In May 2008, a few months after a disputed presidential poll threw the nation into weeks of political anarchy, Kenya's leaders agreed to a long-term reform agenda designed to keep such violence from breaking out again. A year-and-a-half later, many of these reforms are lagging behind schedule as critics question whether the government has the will to tackle them. For VOA, Alan Boswell looks back at the progress reforms in Kenya have made as 2009 nears its end.
The political violence shocked many around the world. In region known for its volatility, Kenya had a reputation for being a dependable oasis of stability.
As the post-election chaos spread, former U.N. chief Kofi Annan quickly flew in as the head of a delegation tasked with brokering a peace between the two presidential rivals and their supporters.
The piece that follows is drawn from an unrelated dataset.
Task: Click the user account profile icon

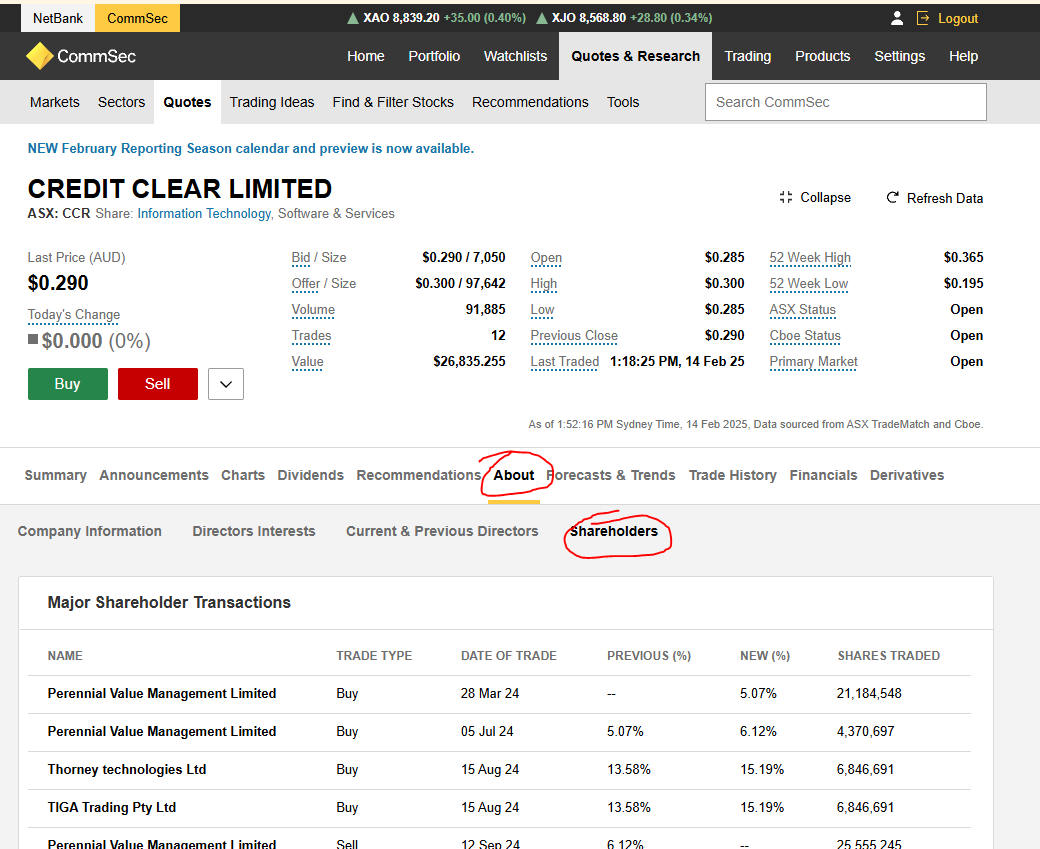Action: coord(897,18)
Finally, after weeks of intense negotiation, the two principals agreed to a political power-sharing deal which put incumbent and declared winner of the poll Mwai Kibaki as president and his rival Raila Odinga as prime minister.
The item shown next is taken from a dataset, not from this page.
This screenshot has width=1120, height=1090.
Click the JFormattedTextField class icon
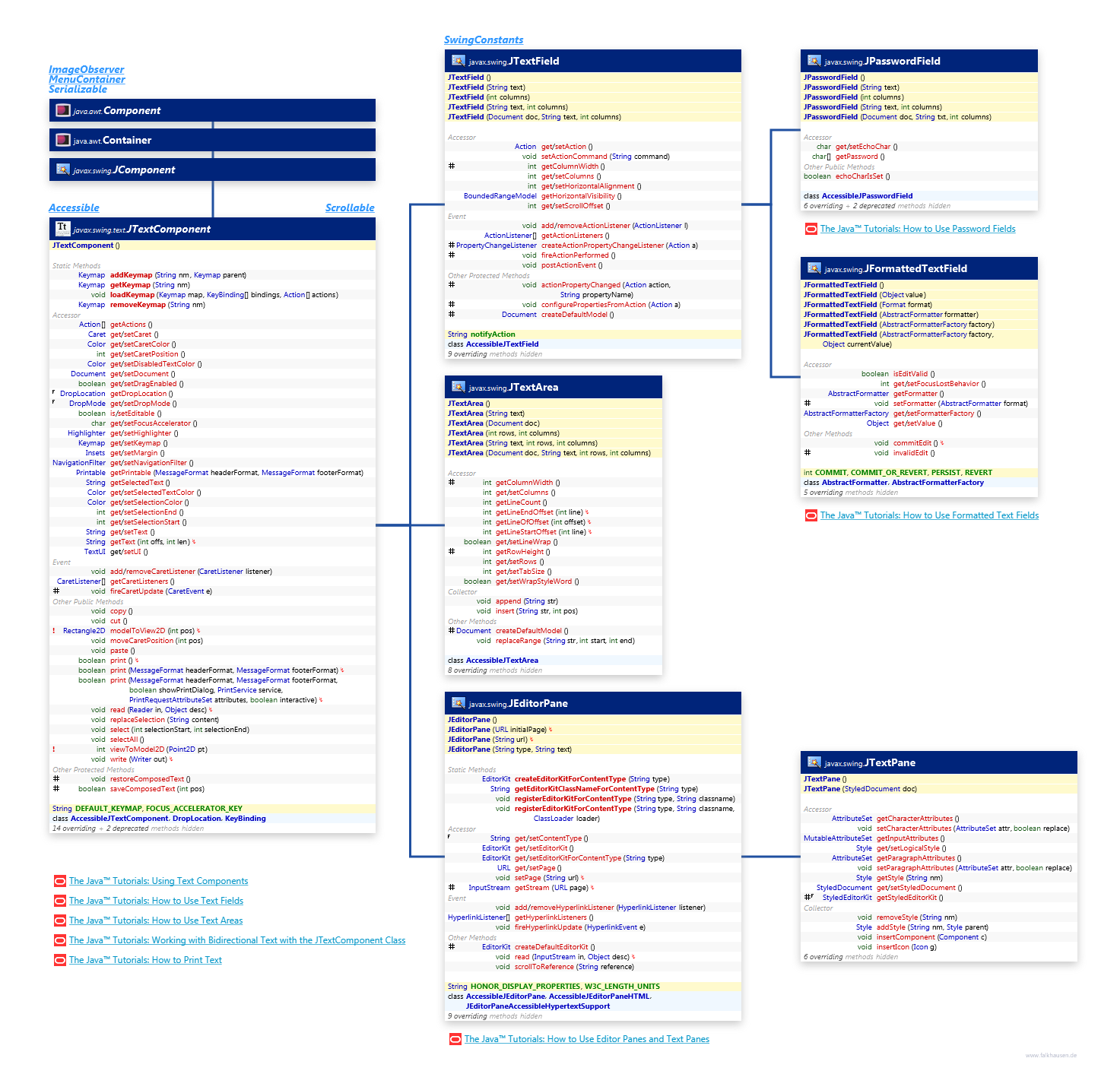coord(814,268)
With the worst of the crisis temporarily resolved, the Annan-mediated talks turned to a national reform agenda to be implemented under the coalition government to ensure the violence did not return during the next electoral round - if not before.
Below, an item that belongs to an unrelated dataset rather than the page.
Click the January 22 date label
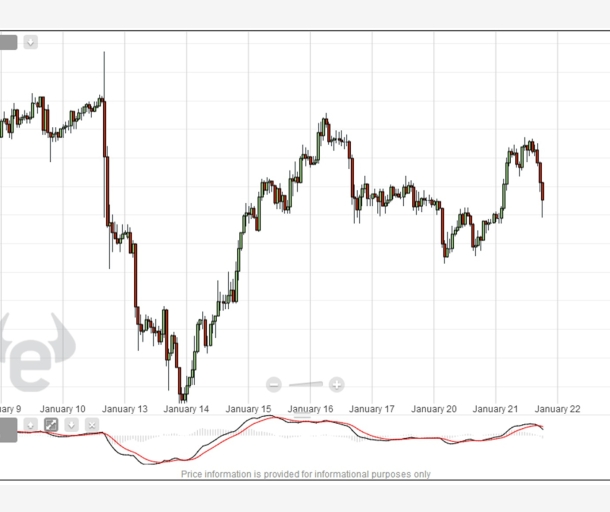 click(x=557, y=409)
Finally, in May, after a number of rounds of talks, the two parties agreed to an intensive reform process to address the societal rifts nakedly exposed by the ethnic-based slaughters.
Concluding a visit to Kenya this month to review the progress made under the reform deal he negotiated, Annan commended Kenya for the steps it had taken to correct certain ills. But he warned Kenyan politicians against a short memory span, saying that many were acting like they had forgotten the destructive course of events that had led the state to the brink of apparent collapse.
"When you see the discussions and moves of some of the politicians and their supporters, it's as if 2007, 2008 never occurred or had no lessons for us. And I think that if we are going to have a peaceful Kenya as we move towards 2012, this attitude needs to be nipped in the bud," said Annan.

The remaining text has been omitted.